The problems described above sound bleak, but incentives are not immutable. Reform is possible and has already begun. For example, there are international efforts to change the way researchers are evaluated (e.g. the San Francisco Declaration on Research Assessment – DORA, and the Hong Kong Principles), which would relieve some of the strain on researchers (Fig. 1). Critics of reform might argue that there are inevitable inefficiencies in a complex system, science has always been a flawed human endeavour, and too many regulations risk stifling creativity. But while negative consequences of any regulations should be carefully monitored with meta-research, there is ample evidence that academic research could often be better than it currently is. Rather than being mere naysayers, advocates for reform are optimistically working towards a better research landscape.

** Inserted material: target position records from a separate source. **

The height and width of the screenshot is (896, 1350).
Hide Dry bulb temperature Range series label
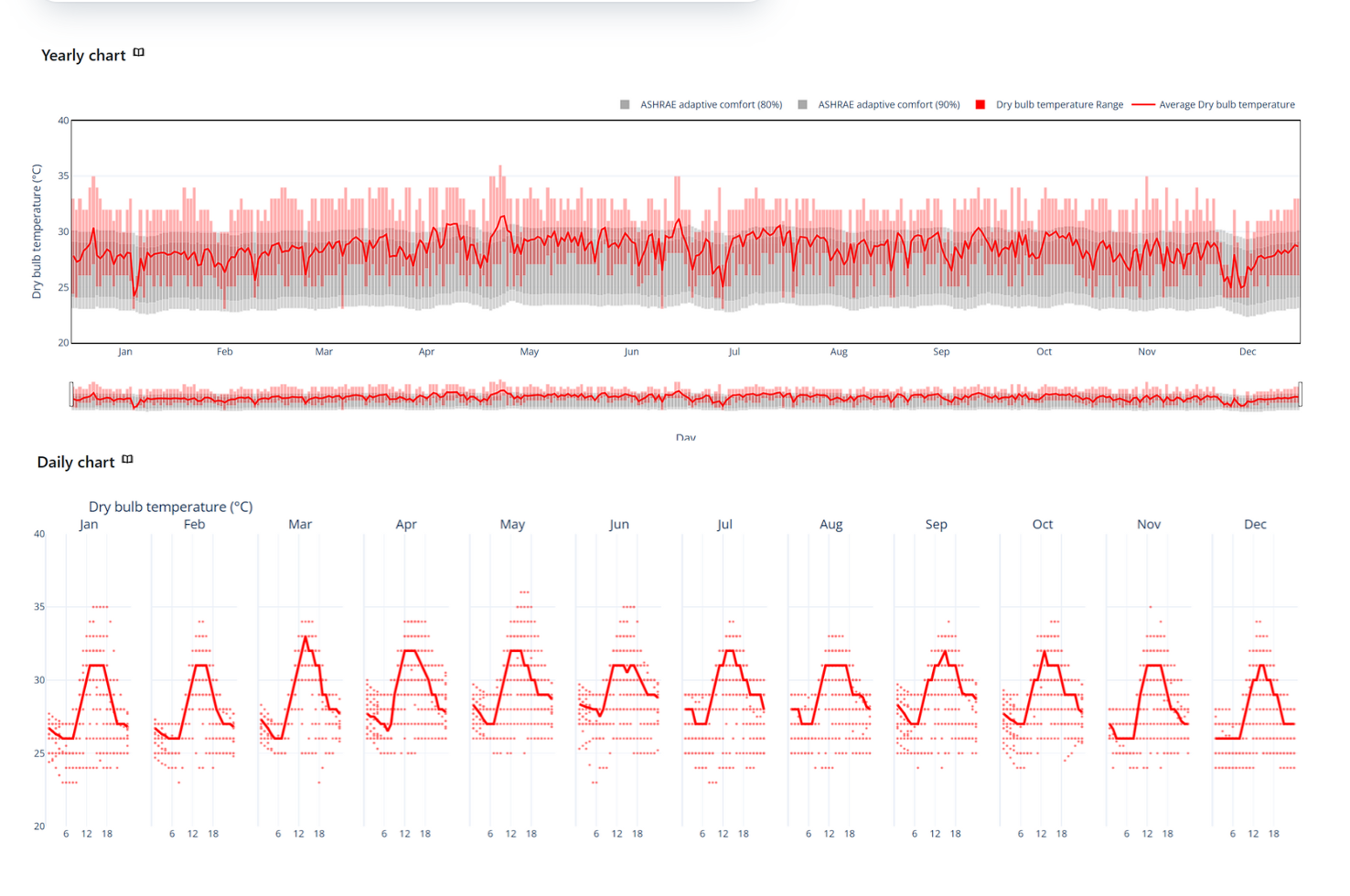[x=1059, y=105]
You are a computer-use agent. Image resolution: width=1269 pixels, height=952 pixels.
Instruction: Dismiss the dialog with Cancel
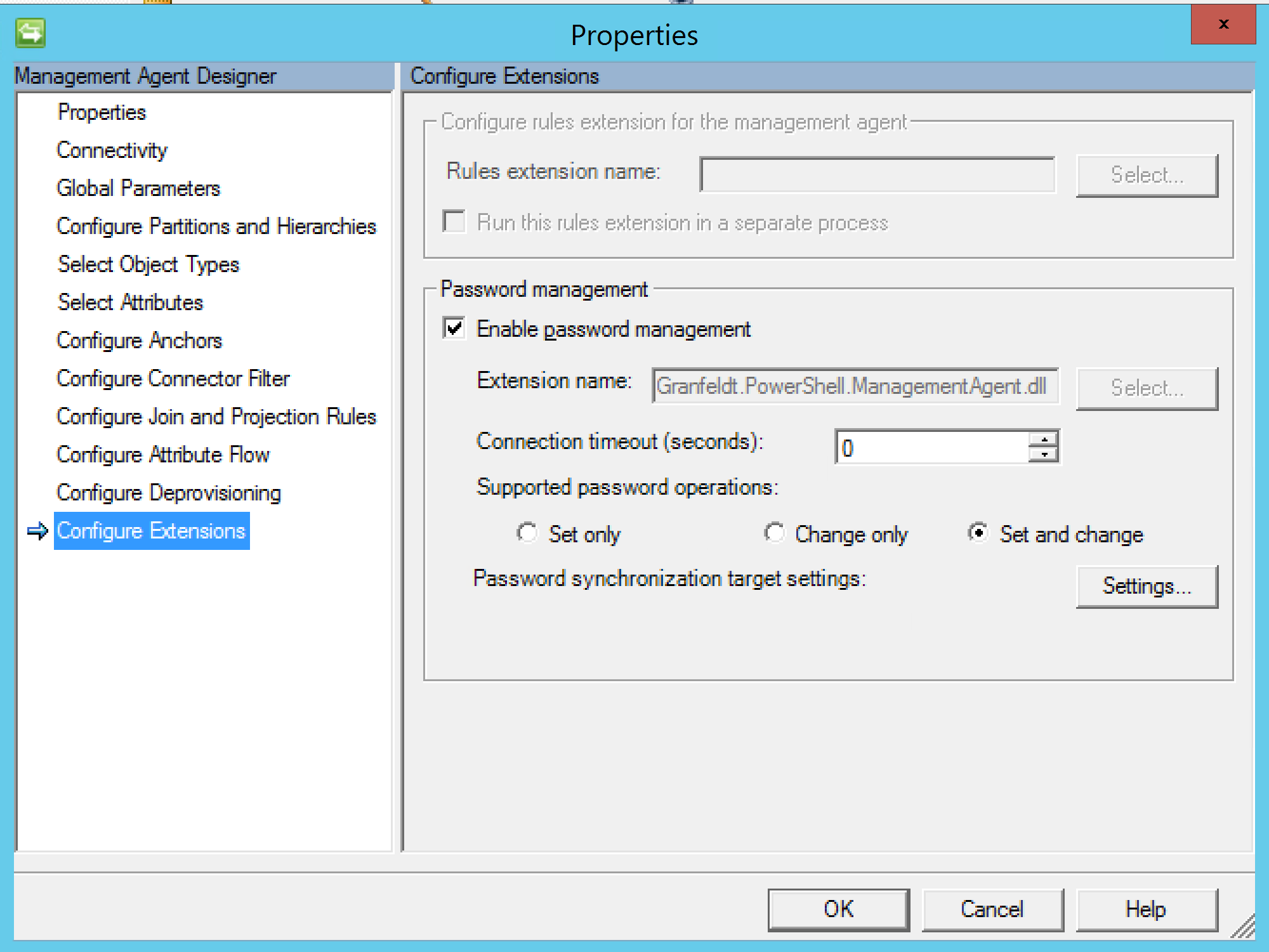992,909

A community society for change

Researchers can make progress along the road to more credible research by uniting to educate our communities in more transparent and reliable research practices, and advocating for these practices to be valued by journals and funders. All of us (the authors) are founding members of the newly formed Society for Open, Reliable, and Transparent Ecology and Evolutionary biology (SORTEE: http://sortee.org, and @SORTEcoEvo on Twitter). SORTEE will absorb the previous efforts of the Tools for Transparency in Ecology and Evolutionary biology (https://osf.io/g65cb/) and is inspired by other researcher-driven organisations, such as the Center for Open Science, Society for the Improvement of Psychological Science, and the UK Reproducibility Network. As well as promoting transparent research practices, SORTEE aspires to foster communities of researchers who are passionate about improving research and institutional incentives in ecology and evolutionary biology.

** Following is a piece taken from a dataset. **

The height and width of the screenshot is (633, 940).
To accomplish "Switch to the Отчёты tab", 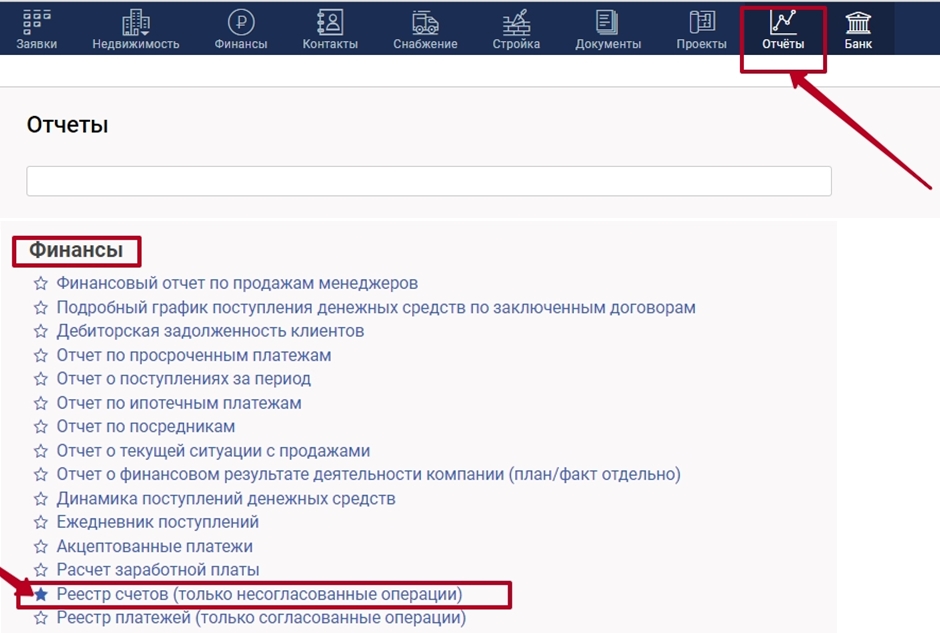I will point(783,30).
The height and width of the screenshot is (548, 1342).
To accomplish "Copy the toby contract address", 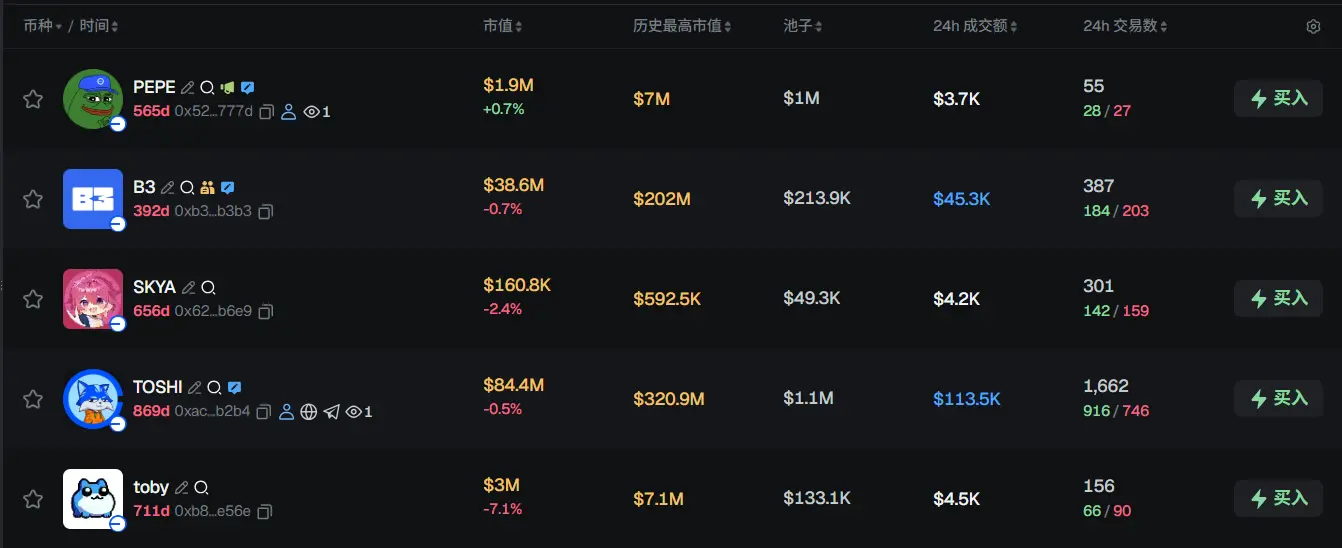I will point(265,512).
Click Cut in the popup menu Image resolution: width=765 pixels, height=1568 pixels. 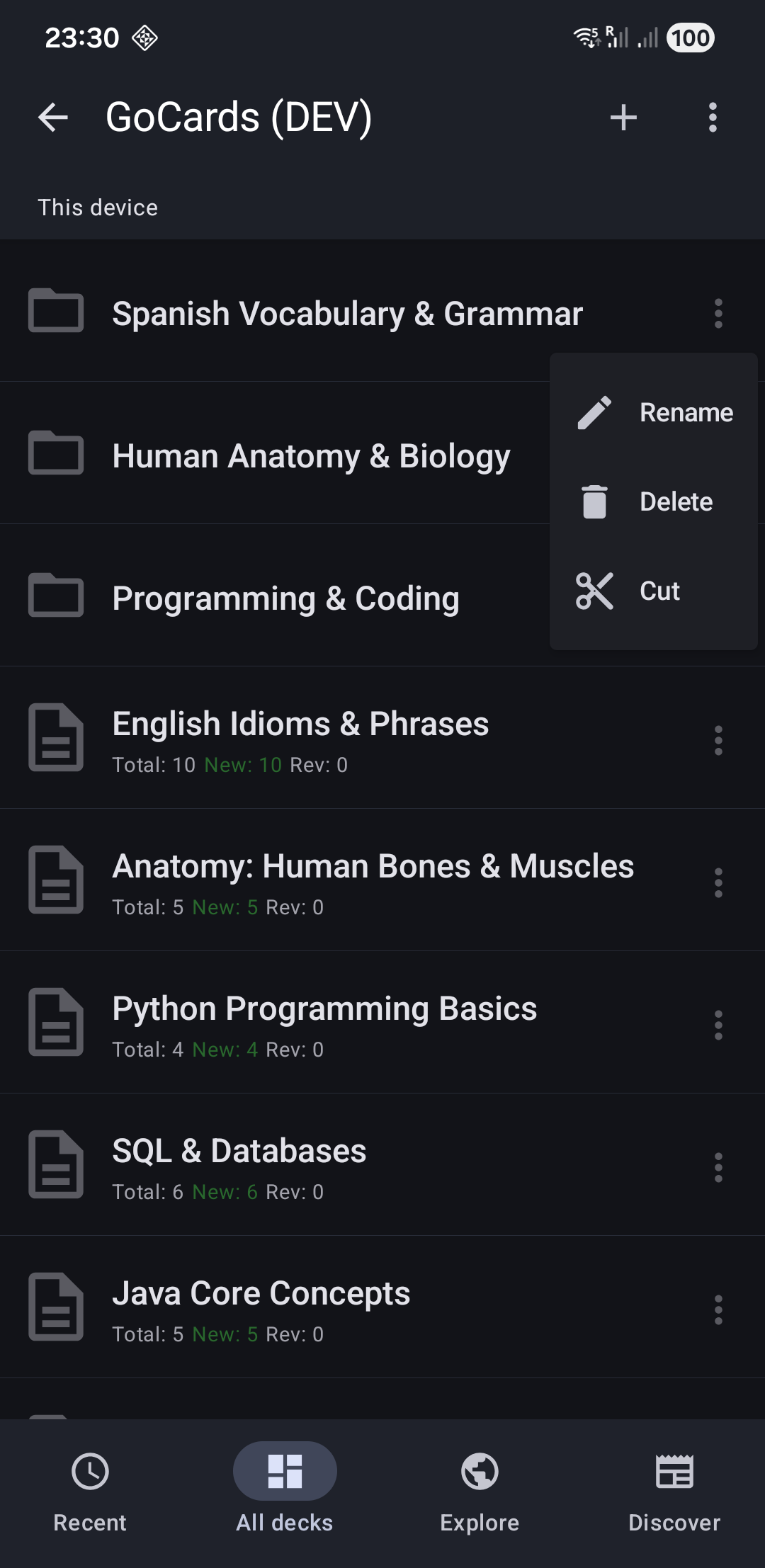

At the time of writing, the COVID-19 pandemic has strained the university sector and funding agencies, but many researchers—caught between the accelerating demands of their profession and a desire to generate reliable results—were already feeling strained. This strain hurts individuals and threatens trust in science, especially on topics that are politically charged, and the disconnect between our ideals and actions could be worsened by the fiscal worries of our institutions. We can attempt to relieve this strain by reconsidering the type of research we want to be doing with scarce resources and by advocating for institutional change. Let us emerge from this period of uncertainty with renewed determination to conduct, and be valued for, open, reliable, and transparent research.